In a bid to combat online trolls, Monica Lewinsky will share her insight into being at the centre of a media storm when she gives a TED Talk on bullying later this month.

The former White House intern, whose affair with then-President Bill Clinton in 1998 led to his impeachment, is scheduled to speak on the subject in Vancouver on 19 March as part of the TED 2015 Truth and Dare event.

Her audience can expect her to call for “a safer and more compassionate social media environment, drawing from her unique experiences at the epicentre of a media maelstrom”.

Lewinsky remained silent for almost a decade after the scandal, but has recently re-emerged to campaign on the issue of online harassment.

Her decision to step back into the public eye came after she published a revealing column in Vanity Fair in May last year.

“I am determined to have a different ending to my story,” she wrote. “I've decided, finally, to stick my head above the parapet so that I can take back my narrative and give a purpose to my past. (What this will cost me, I will soon find out.)”

Lewinski stated that the affair with the former US President, which happened when she was 22 years old, occurred between two consenting adults. However, she admitted she “deeply” regretted the relationship.

 

“Sure, my boss took advantage of me,” she continued, “but I will always remain firm on this point: It was a consensual relationship. Any 'abuse' came in the aftermath, when I was made a scapegoat in order to protect his powerful position.

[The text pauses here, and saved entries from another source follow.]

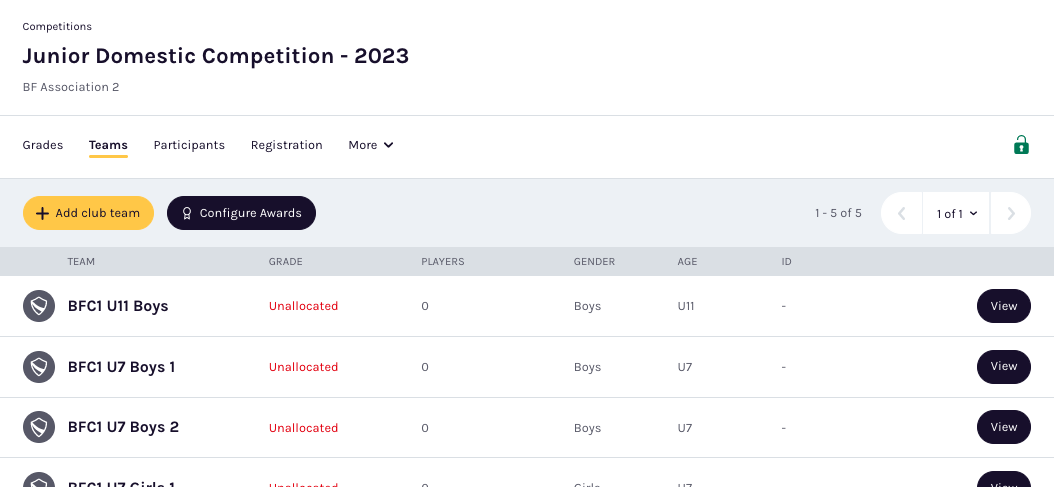Expand the More menu
The height and width of the screenshot is (487, 1054).
coord(371,145)
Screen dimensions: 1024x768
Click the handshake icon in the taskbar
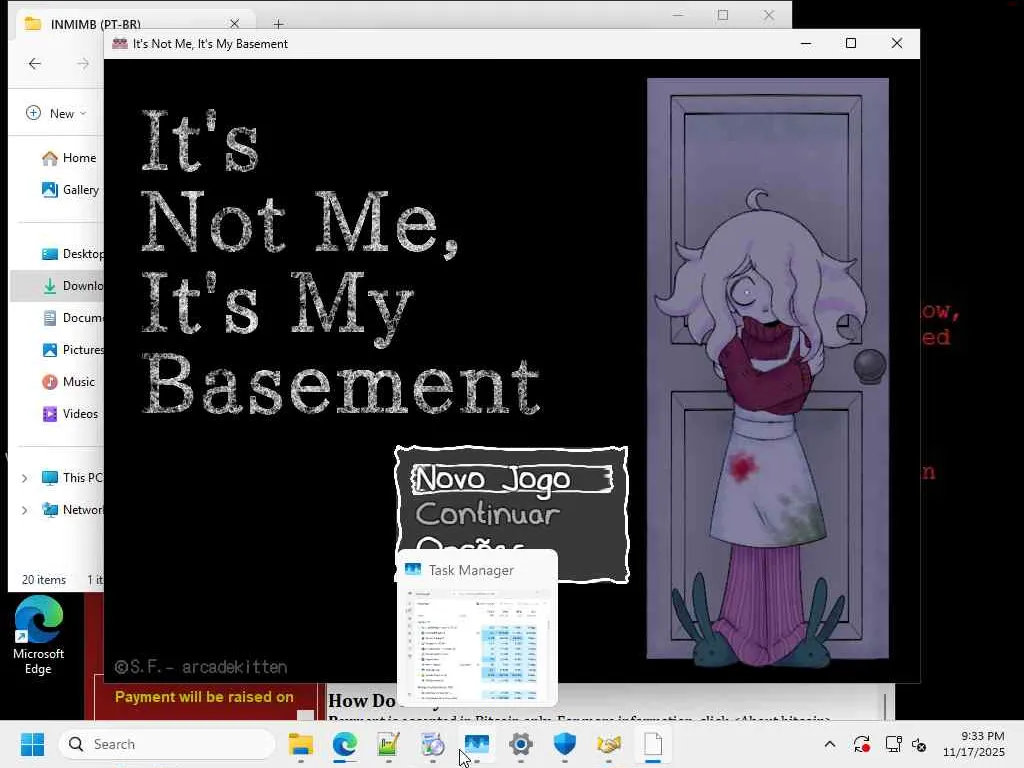click(609, 745)
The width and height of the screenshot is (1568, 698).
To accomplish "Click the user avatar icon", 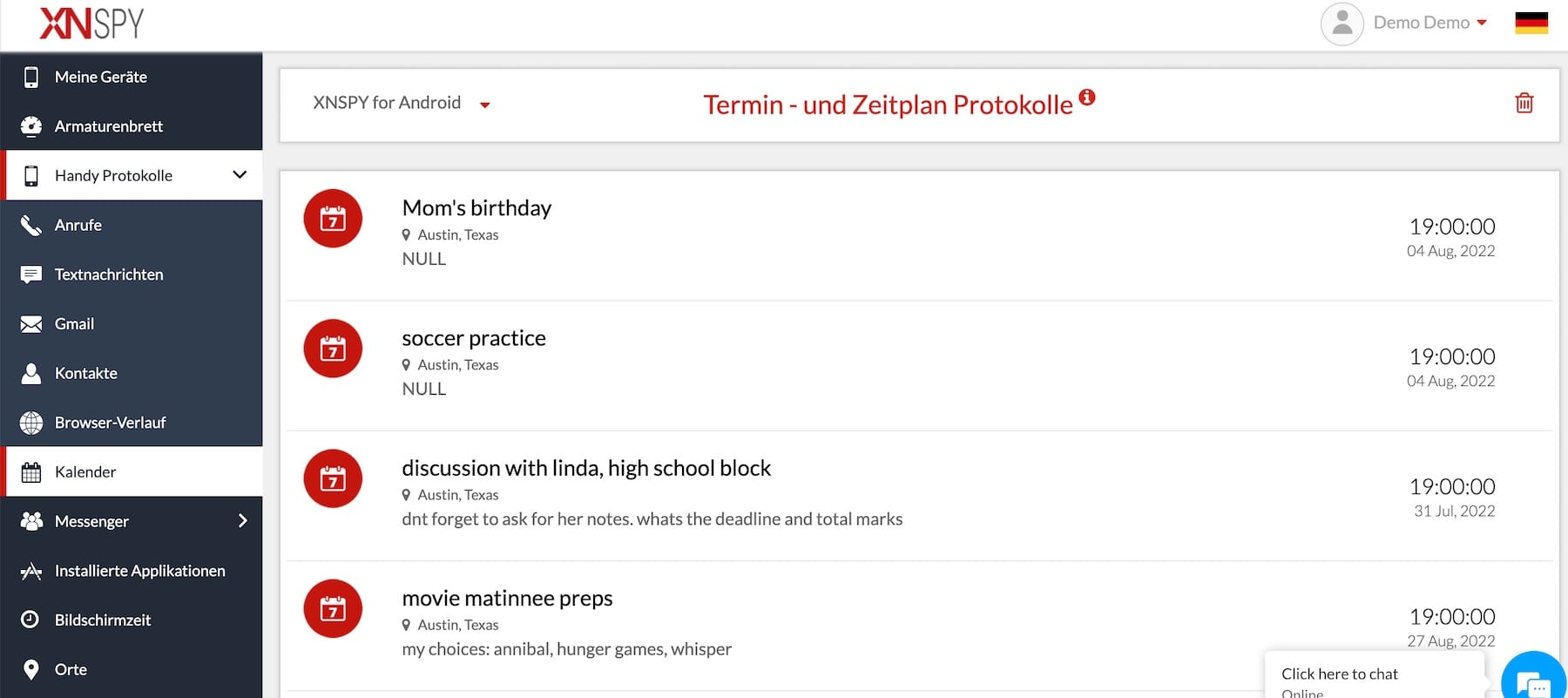I will (1342, 24).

“The Clinton administration, the special prosecutor's minions, the political operatives on both sides of the aisle, and the media were able to brand me. And that brand stuck, in part because it was imbued with power.“

“I, myself, deeply regret what happened between me and President Clinton,” she added. “Let me say it again: I. Myself. Deeply. Regret. What. Happened.”

Lewinski went on to name Tyler Clementi, the 18-year-old Rutgers student who was bullied to death for being gay, as the inspiration behind her decision to speak out after so many years, citing her own feelings of suicide after news of Clinton’s infidelity hit the media.

Her mother, she says, was particularly harrowed by Clementi’s death.

“She was reliving 1998, when she wouldn't let me out of her sight.

“She was replaying those weeks when she stayed by my bed, night after night, because I, too, was suicidal. The shame, the scorn, and the fear that had been thrown at her daughter left her afraid that I would take my own life – a fear that I would be literally humiliated to death.”

But, in the wake of Clementi’s death, her “own suffering took on a different meaning,” she said.

“Perhaps by sharing my story, I reasoned, I might be able to help others in their darkest moments of humiliation. The question became: How do I find and give a purpose to my past?”

Her main ambition for the future, she concluded, is to use her famous name to “get involved with efforts on behalf of victims of online humiliation and harassment and to start speaking on this topic in public forums.”